Teacher Strikes Might Hurt Republicans This Time
Teachers generally didn’t go on strike for much of the 20th century. Even in the labor-friendly New Deal, teacher unions struggled to gain a foothold. The Wagner Act, passed in 1935, conferred collective-bargaining rights on private workers, but withheld them from public-sector workers.
Nonetheless as unions became entrenched in the postwar United States, the idea that public-sector employees like teachers should also have a right to organize became more palatable. In 1959, Wisconsin, long a leader in progressive legislation, became the first state to pass a law granting public employees the right to strike. Other states followed suit: 22 in all by 1970.
Throughout the 1960s and 1970s, teachers who acquired collective-bargaining rights went on strike at a remarkable rate. These walkouts tended to erupt in bastions of liberalism. New York City, for example, witnessed one of the first major strikes in the early 1960s, when labor organizers Albert Shanker and David Selden managed to unify teachers’ unions into a formidable, disciplined force.
Throughout the 1960s, teachers who went on strike simultaneously embraced many of the social movements of the era, particularly the civil rights movement. National teachers’ unions endorsed Brown v. Board of Education, and over the course of the decade, they became increasingly identified with various liberal causes.
At first this posed no dangers for the unions. Though it may be hard to imagine now, the idea that public-sector unions should exist, and could in fact play a positive role in society, was conventional wisdom among much of the electorate at this time. In Pennsylvania, for example, the historian Jon Shelton has traced how a Republican governor convened a commission in 1968 — headed by a retired executive from Alcoa, no less — that ultimately recommended that public-sector employees, including teachers, be given collective-bargaining rights.
In 1970, the Pennsylvania Legislature passed a far-reaching law that did just that, and even gave public employees limited rights to strike. All of this reflected a belief, however naïve, that teachers and state authorities could meet as equals at the bargaining table. Unions, in this formulation, would serve as a counterweight to the power of government. The head of the Pittsburgh teachers’ union argued that the law had turned Pennsylvania into “one of the most progressive states in the nation.”
Nonetheless, by 1970, the liberal-labor coalition was already fraying, as growing numbers of white working-class voters began to express unease about the drift of the country. The era’s riots, rising crime and, eventually, stagflation and deindustrialization left many Americans questioning the core tenets of liberalism.
In the 1970s, a number of high-profile teachers’ strikes decisively shifted public opinion against unions. In New York City, the image of militant teachers going on strike precisely as the city struggled with bankruptcy helped cement a growing perception that public-sector unions operated against the public interest. Bitter strikes in other big cities — Newark, Philadelphia, Chicago, St. Louis — repelled many moderate voters.
In 1975, teachers in Pittsburgh went on highly visible strike — one of a staggering 478 strikes of public-sector workers that took place that year in the U.S. Though they initially enjoyed popular support, this evaporated by the time the teachers went back to work. As Shelton has written, the strike “significantly widened the gap between what many believed were the interests of labor unions and the interest of the public.”
The image of teachers going on strike — and children home from school for months at a time — seemed to reflect a larger breakdown in what was sometimes called “law and order,” and in Pittsburgh, to say nothing of other cities, teachers found themselves pilloried for allegedly contributing to a collapse of social norms. The strikes helped fuel a growing conservative backlash nationwide.
In Pennsylvania, for example, a Democratic governor convened another commission to re-evaluate public-sector unions. This time, though, the people testifying spoke the language of “right to work.” As the head of Philadelphia’s Chamber of Commerce testified: “The disasters visited upon community after community by striking public employees is eating away at the very fabric of society.” The tide was turning.

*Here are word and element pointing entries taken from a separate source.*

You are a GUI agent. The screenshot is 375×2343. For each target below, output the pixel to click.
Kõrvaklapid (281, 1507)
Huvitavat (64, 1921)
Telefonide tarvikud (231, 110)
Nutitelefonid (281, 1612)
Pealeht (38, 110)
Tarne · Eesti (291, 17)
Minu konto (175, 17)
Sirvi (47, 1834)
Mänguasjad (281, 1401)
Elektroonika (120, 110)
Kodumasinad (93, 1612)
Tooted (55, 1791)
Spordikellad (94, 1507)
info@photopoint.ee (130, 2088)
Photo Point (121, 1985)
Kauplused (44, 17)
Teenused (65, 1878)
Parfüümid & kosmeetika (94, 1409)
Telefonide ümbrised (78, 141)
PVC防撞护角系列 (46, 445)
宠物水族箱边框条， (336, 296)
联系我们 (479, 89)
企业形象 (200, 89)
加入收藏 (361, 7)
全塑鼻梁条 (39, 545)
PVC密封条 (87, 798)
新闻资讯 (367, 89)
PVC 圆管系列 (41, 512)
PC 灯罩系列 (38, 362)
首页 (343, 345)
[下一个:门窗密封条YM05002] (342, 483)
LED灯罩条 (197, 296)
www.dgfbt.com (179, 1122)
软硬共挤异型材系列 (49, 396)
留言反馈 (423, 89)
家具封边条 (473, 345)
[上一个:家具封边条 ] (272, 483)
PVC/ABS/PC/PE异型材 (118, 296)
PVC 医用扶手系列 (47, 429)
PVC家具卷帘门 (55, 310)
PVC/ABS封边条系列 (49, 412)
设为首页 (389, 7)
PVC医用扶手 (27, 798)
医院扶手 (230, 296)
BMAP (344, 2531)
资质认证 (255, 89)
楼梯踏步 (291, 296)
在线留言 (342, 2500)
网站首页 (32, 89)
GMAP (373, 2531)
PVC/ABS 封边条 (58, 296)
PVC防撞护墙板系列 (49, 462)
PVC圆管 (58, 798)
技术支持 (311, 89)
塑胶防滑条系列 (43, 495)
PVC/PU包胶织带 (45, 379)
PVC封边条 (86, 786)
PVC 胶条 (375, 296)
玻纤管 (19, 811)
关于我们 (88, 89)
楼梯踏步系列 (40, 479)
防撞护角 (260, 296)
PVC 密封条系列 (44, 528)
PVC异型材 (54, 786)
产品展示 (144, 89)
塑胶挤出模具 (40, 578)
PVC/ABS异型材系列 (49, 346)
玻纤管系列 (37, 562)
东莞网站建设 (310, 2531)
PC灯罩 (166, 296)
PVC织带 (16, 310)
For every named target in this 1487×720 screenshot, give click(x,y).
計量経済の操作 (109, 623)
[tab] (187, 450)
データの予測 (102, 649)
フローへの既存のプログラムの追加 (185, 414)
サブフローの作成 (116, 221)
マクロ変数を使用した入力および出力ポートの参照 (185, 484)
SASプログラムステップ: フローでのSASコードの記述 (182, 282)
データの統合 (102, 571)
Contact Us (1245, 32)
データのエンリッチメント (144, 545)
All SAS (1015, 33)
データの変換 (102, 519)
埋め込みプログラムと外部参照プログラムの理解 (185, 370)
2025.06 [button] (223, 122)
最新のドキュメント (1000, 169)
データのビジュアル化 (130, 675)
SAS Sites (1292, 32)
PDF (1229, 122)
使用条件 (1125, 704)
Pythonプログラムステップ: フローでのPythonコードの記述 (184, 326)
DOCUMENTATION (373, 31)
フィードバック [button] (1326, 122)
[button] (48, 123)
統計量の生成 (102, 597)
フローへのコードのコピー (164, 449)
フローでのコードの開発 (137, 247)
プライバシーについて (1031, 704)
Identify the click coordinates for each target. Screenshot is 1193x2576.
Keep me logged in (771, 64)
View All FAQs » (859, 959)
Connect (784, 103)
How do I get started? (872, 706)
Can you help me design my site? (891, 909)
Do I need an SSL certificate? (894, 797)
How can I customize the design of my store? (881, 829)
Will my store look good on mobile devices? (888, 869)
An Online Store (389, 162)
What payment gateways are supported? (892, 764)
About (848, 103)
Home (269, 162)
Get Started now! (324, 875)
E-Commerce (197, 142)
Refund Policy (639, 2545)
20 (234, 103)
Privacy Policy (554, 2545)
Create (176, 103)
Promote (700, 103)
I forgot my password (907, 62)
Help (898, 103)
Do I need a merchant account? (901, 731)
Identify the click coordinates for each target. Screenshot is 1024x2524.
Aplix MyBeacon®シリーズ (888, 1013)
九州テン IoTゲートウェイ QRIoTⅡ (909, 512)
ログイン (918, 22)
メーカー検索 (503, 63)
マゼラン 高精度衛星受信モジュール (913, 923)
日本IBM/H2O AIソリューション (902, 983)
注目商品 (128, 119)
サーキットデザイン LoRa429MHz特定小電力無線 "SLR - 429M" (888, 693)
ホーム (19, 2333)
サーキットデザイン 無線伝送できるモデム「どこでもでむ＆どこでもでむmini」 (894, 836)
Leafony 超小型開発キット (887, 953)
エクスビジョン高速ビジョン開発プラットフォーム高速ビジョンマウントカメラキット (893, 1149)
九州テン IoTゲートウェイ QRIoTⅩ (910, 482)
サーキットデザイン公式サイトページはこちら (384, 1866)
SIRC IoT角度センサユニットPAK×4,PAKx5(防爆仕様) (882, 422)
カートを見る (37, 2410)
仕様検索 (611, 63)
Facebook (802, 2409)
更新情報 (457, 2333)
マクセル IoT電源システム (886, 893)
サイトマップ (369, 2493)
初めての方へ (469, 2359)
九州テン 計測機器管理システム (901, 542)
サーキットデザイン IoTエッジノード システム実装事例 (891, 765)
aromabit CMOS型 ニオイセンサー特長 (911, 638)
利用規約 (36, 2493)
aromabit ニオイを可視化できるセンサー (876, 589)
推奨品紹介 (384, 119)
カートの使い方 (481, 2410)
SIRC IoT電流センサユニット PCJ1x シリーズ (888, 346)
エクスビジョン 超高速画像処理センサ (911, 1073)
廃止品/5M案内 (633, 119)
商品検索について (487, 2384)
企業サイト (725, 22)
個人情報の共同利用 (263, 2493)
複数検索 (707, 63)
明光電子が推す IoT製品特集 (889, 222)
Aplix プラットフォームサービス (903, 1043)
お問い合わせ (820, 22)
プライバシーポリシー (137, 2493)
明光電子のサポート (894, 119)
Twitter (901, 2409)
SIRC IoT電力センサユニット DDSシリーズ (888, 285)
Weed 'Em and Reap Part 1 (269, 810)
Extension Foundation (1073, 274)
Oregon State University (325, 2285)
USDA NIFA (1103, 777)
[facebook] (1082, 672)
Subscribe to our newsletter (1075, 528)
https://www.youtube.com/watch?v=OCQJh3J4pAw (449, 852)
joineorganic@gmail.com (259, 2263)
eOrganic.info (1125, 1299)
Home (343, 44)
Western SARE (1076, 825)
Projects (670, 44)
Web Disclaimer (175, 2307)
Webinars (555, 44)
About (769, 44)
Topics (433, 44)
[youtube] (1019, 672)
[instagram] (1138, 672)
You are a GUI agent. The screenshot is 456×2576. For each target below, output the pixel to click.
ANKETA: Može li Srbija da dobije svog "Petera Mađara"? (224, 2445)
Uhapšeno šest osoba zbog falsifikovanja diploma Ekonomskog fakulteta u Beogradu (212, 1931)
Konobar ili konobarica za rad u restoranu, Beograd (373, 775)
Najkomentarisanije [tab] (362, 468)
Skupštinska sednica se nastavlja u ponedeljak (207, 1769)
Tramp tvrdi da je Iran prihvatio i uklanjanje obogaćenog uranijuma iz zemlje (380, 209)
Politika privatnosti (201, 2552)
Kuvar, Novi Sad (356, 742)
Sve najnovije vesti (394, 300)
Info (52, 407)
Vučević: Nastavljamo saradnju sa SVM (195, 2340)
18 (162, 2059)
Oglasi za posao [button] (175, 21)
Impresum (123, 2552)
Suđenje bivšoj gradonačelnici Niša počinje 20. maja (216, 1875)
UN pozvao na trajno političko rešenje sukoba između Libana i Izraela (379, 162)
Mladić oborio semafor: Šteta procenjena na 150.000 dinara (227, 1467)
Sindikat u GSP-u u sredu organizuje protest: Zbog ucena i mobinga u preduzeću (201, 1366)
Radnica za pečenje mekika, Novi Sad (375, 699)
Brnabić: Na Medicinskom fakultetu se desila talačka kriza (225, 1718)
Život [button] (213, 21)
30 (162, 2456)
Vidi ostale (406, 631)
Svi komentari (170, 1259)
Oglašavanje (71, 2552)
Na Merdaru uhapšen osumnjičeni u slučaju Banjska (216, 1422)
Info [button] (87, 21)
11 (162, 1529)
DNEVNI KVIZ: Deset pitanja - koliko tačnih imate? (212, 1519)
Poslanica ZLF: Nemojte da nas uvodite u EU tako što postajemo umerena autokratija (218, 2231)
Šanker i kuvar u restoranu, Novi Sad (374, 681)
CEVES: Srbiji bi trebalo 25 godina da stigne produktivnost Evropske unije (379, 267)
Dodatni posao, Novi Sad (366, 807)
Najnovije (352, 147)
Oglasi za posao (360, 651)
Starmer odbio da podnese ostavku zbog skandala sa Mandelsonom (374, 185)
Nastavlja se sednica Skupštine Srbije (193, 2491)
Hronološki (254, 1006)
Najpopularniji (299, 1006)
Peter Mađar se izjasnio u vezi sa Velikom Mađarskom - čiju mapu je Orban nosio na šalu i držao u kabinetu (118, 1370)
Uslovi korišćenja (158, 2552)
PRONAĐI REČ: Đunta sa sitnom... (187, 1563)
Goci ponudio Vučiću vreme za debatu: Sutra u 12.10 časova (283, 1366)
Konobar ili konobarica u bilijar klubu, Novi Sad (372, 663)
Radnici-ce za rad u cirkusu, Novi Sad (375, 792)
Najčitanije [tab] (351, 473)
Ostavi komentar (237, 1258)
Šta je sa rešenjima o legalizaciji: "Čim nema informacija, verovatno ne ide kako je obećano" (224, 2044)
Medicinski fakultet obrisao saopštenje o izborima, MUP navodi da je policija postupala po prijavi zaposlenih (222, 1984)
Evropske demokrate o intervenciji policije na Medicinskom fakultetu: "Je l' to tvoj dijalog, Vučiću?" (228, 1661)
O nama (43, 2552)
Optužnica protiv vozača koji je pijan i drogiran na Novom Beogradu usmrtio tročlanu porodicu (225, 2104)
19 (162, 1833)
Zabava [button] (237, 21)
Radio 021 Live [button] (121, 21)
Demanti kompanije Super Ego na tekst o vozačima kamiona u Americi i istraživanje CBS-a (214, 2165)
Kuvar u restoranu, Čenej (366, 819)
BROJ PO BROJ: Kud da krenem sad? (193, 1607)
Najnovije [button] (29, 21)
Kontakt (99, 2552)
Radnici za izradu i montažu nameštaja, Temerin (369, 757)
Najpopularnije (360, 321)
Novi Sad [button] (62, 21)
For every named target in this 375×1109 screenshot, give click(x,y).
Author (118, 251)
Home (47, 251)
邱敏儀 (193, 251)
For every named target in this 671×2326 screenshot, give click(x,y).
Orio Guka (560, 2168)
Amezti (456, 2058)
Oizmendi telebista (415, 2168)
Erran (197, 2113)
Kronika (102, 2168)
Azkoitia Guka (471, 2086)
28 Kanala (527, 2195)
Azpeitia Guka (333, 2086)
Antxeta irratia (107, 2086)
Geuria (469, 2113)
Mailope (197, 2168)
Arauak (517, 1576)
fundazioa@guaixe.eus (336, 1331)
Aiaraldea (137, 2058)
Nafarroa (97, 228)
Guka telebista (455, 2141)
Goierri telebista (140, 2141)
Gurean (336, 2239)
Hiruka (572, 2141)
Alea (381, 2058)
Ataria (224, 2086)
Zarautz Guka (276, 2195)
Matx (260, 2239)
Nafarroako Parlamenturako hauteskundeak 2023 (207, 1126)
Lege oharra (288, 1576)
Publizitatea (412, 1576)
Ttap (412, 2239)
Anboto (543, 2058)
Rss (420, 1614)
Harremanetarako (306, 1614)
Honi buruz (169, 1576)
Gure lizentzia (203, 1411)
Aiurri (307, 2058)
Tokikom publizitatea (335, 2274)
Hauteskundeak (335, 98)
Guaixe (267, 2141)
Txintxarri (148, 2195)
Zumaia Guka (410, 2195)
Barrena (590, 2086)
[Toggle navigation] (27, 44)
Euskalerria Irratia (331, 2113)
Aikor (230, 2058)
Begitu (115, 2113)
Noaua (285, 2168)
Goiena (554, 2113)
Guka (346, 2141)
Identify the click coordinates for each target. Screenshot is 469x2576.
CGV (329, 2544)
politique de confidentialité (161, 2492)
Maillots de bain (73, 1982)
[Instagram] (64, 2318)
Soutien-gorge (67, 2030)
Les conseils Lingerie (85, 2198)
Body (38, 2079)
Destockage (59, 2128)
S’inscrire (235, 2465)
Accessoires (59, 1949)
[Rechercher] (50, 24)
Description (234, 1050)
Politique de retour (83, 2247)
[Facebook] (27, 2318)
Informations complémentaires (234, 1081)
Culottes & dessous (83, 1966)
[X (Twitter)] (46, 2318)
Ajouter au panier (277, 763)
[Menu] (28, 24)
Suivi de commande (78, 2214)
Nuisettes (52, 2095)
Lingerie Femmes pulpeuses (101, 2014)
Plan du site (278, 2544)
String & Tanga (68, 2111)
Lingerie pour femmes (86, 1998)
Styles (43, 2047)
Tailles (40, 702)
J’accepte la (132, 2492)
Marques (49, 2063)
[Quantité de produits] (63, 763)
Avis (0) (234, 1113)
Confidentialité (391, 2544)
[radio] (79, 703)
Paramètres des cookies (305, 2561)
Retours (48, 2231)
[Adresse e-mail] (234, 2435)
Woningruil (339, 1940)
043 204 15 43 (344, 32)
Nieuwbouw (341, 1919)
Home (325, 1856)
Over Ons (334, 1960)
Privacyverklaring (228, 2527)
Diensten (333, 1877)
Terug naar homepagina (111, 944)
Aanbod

Which brings us to now. The recent teacher strikes are happening in places very far removed from the left-leaning cities of the 1960s and 1970s, and far removed from states like California and New York, where public-sector unions wield considerable power and guard their benefits.
For the most part, the walkouts are happening in places where the mantra of cutting taxes and services — and slashing spending on schools — has reached absurd levels. In Oklahoma, for example, schools have been closed intermittently, not because teachers have been on strike, but because the funding isn’t there to keep them open.
More curious still, these strikes aren’t necessarily being orchestrated by the teachers’ unions in those states. In some cases, they’re happening outside of union leadership whatsoever. And even more surprising, the strikers have significant public support, largely because the teacher demands aren’t simply about higher salaries; they’re about increased funding for education generally.
All of this is significant. The latest teacher strikes aren’t symptoms of a decadent, declining brand of liberalism. They’re a primal scream of populations that are becoming increasingly disenchanted with the pieties and policies of politicians intent on cutting public services down to nothing.
And that should scare Republicans, who run the risk, much like the liberals of old, of being increasingly viewed as holding extreme, even radical views that run contrary to the public interest.